Reinette l’Oranaise
Sultana
Daoud est née en 1918 à Tiaret, dans le sud-ouest algérien. Son père est un
rabbin d'origine marocaine. A l'âge de deux ans, la petite fille devient
aveugle à la suite d'une variole mal soignée. Après avoir séjourné quelque
temps dans une institution pour non voyants, elle revient chez ses parents.
Pour s'occuper, elle apprend à canner des chaises, mais sa mère désire qu'elle
s'initie à autre chose pour égayer sa vie, et pourquoi pas à la musique ? La mère
de Sultana s'adresse à Saoud Médioni, dit l'Oranais, chanteur et
violoniste de musique arabo-andalouse. Elle lui demande s'il peut apprendre à
sa fille à jouer d'un instrument. Il lui apprendra bien plus. C'est lui qui la
surnomme Reinette ; plus tard, elle deviendra " oranaise " comme lui.
Il l'aide à développer sa voix, lui enseigne le luth et la mandoline et la fait
débuter comme chanteuse dans le café qu'il tient dans le quartier juif d'Oran.

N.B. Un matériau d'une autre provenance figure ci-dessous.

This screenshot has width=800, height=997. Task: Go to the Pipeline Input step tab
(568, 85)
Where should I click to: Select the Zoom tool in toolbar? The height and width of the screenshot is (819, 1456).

Ils enregistrent un premier 78 tours et se produisent pendant une dizaine
d'années à travers l'Algérie, animant des fêtes juives familiales et
traditionnelles. En 1938, Saoud Médioni quitte l'Algérie pour ouvrir un café
musical à Paris. Reinette le suit quelque temps, mais elle préfère retourner
rapidement dans son pays. Son maître reste en France et ne survivra pas à la
guerre : arrêté lors d'une rafle à Marseille où il s'était réfugié, Saoud
Médioni est déporté en Allemagne d'où il ne reviendra pas.
De
retour en Algérie, Reinette poursuit sa carrière et devient une des grandes
chanteuses de son pays aux côtés, notamment, de sa coreligionnaire
constantinoise, Alice Fitoussi. Au cours d'une fête qu'elle était venue
animer, Reinette rencontre son futur époux, le violoniste Georges Layani.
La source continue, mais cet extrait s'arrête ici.